Dan mendadak kakek itu menudingkan tongkatnya ke arah kuda hitam yang diikatkan pada batang pohon oleh Ci Sian tadi. Dan terjadilah hal yang amat luar biasa dalam pandangan Ci Sian. Kuda itu telah terlepas dari batang pohon dan kini kuda itu berjalan perlahan-lahan menghampiri tosu yang menudingkan tongkatnya itu!

“Hemm, permainan kanak-kanak saja!” Tiba-tiba terdengar suara mengejek dari mulut Siang In.

Teng Siang In, isteri dari Pendekar Siluman Kecil itu adalah seorang wanita yang selain ahli dalam ilmu silat, juga memiliki kepandaian sihir yang kuat. Ia pernah menjadi murid dari mendiang See-thian Hoat-su. Maka, melihat ilmu sihir yang dilakukan oleh tosu itu, ia mentertawakannya.

“Ci Sian, jangan mudah ditipu olehnya, Hek-liong-ma masih tetap berada di sana, terikat di batang pohon!”

Ci Sian terkejut sekali karena ketika dia menengok, benar saja kudanya masih tetap berada di pohon, terikat kendalinya seperti tadi, sedangkan kuda hitam yang berjalan menghampiri kakek itu kini telah lenyap seperti asap saja!

Melihat ini, kakek itu tertawa. “Ha-ha-ha-ha, bagus sekali! Di tempat ini kami bertemu dengan seorang wanita sakti!

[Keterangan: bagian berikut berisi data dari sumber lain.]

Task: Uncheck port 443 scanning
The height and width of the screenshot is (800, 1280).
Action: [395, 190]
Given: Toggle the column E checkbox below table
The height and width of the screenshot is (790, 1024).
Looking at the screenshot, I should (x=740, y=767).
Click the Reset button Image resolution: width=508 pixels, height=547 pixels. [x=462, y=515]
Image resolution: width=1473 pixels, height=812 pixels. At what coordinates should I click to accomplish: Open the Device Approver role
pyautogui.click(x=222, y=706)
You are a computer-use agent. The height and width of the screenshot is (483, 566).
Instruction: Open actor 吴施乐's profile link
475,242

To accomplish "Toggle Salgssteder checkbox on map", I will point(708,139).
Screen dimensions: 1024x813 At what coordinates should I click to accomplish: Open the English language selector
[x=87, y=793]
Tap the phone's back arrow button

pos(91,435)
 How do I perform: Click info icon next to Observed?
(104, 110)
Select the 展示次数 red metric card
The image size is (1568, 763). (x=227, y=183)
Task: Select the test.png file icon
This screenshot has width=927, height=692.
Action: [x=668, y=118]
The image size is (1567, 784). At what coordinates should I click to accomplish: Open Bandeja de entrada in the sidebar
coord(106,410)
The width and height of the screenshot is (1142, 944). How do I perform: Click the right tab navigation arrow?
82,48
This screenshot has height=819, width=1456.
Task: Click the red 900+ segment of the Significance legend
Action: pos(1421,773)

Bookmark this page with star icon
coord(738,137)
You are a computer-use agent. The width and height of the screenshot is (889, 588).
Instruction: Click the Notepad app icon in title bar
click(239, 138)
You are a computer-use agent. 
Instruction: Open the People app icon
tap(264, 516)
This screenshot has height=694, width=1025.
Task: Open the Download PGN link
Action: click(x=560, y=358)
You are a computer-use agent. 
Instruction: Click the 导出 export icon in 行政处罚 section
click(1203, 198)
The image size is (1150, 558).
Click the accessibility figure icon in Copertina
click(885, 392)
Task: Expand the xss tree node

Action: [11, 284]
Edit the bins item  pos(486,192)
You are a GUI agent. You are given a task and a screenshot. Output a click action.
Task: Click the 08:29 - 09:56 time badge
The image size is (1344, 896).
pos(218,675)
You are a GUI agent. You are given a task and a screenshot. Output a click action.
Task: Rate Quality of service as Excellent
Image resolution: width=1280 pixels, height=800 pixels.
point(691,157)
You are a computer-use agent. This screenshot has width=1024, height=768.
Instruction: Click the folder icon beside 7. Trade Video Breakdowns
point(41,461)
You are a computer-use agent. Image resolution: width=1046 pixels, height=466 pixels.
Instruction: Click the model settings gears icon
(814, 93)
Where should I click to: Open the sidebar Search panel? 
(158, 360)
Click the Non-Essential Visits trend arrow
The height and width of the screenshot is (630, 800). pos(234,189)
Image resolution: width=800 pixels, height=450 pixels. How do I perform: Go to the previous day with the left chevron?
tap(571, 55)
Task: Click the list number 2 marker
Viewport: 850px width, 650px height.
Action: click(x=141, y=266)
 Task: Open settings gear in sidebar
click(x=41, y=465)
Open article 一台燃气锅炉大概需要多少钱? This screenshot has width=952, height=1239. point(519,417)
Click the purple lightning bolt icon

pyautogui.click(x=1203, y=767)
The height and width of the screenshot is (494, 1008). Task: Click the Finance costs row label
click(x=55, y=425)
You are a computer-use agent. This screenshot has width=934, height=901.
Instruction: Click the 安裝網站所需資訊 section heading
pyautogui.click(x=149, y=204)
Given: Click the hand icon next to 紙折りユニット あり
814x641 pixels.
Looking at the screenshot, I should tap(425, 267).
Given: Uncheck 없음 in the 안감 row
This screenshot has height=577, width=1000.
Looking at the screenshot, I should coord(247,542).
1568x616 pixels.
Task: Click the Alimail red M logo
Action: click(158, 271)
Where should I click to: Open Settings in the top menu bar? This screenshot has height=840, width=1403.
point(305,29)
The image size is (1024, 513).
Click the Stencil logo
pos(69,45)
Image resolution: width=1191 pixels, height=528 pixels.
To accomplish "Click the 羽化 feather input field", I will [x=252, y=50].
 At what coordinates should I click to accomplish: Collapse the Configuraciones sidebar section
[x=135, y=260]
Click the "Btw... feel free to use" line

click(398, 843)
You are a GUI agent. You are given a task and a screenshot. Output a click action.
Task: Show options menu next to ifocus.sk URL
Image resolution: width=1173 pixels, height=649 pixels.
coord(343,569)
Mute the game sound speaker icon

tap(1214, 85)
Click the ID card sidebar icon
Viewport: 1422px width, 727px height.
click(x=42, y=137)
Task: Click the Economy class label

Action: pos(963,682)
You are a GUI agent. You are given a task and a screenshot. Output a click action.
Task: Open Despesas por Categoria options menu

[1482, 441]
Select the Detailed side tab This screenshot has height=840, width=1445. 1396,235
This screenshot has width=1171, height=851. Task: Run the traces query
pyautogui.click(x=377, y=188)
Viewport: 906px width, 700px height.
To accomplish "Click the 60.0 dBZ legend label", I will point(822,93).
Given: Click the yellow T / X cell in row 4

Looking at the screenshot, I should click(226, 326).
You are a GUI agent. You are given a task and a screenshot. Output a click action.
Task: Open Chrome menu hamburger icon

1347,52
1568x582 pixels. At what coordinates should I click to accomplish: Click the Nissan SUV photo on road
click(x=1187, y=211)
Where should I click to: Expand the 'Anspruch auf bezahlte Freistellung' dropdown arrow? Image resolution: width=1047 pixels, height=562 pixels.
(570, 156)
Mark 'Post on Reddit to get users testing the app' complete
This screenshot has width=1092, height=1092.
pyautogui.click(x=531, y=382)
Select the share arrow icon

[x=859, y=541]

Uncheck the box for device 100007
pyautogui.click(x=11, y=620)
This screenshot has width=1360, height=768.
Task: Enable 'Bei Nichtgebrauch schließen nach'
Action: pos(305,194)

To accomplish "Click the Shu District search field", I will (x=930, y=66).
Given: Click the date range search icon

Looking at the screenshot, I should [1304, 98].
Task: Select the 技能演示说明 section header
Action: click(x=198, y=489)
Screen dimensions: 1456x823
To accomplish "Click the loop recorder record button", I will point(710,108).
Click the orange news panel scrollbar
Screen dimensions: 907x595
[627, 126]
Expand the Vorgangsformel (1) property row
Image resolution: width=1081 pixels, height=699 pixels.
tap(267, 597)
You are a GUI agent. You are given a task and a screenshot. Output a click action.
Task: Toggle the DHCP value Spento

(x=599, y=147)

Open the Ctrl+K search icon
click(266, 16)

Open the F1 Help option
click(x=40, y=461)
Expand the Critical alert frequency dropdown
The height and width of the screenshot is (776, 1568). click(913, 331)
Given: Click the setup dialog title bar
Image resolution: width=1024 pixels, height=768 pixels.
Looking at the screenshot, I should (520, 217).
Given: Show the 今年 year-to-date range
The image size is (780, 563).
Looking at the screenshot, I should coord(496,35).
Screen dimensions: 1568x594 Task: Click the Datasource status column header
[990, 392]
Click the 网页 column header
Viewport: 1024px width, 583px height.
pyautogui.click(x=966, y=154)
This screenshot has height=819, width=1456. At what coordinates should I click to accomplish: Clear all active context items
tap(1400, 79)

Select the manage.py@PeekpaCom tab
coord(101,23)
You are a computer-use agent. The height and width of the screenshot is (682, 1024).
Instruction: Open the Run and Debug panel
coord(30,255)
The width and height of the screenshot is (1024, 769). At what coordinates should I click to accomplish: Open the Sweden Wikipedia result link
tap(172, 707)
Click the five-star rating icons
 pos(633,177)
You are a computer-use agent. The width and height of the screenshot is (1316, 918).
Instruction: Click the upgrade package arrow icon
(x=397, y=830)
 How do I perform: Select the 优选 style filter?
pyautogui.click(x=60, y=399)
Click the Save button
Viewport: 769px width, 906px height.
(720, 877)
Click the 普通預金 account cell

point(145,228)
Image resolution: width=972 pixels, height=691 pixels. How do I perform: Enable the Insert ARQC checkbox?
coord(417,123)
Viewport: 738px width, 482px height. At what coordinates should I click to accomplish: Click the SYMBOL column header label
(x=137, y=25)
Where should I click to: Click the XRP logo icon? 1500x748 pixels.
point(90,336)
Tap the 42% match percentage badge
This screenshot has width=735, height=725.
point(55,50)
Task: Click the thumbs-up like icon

Bagus, Toanio, marilah kita main-main sebentar untuk mempererat perkenalan!”

Setelah berkata demikian, kakek itu mengeluarkan suara teriakan halus panjang. Ketika Ci Sian memandang, ia melihat kakek itu sudah berhadapan dengan Siang In dalam jarak kurang lebih lima meter dan kakek itu menudingkan tongkatnya ke atas. Dari ujung tongkat itu keluarlah asap putih yang mengeluarkan suara mendesis. Asap itu makin lama makin banyak dan tebal, kemudian terbentuklah seekor ular yang dari mulutnya mengeluarkan asap dan api. Ular itu seperti terbang turun hendak mematuk Siang In!

Ci Sian kaget sekali, akan tetapi karena ia melihat betapa Pendekar Siluman Kecil hanya berdiri sebagai penonton saja dan kelihatan tenang dan enak-enakan, maka ia pun tidak mau sembarangan turun tangan. Ia tahu bahwa kakek itu menggunakan sihir, dan agaknya Siang In yang cantik itu sama sekali tidak merasa khawatir, bahkan nyonya ini mengangkat tangan kiri ke atas sambil berkata,

“Totiang, apa daya seekor ular menghadapi seekor burung bangau?” Dan aneh sekali, tangan kirinya itu seperti berubah menjadi seekor pek-ho (bangau putih) yang terus terbang ke atas, lalu menyambar turun dan menangkap ular itu dengan paruhnya yang kuat, lalu menelan ular itu!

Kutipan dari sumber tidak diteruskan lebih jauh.